◆ **Work instruction**
From the first line to the last, restate the data word for word.

Dataset entries
^^^^^^^^^^^^^^^^
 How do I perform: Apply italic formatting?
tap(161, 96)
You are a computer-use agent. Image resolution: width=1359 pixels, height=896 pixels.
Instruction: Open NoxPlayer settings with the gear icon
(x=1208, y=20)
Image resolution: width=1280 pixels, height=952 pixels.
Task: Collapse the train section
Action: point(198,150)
^^^^^^^^^^^^^^^^
◆ **Answer box**
 How do I perform: Apply italic formatting?
tap(161, 96)
You are a computer-use agent. Image resolution: width=1359 pixels, height=896 pixels.
Instruction: Open NoxPlayer settings with the gear icon
(x=1208, y=20)
Image resolution: width=1280 pixels, height=952 pixels.
Task: Collapse the train section
Action: point(198,150)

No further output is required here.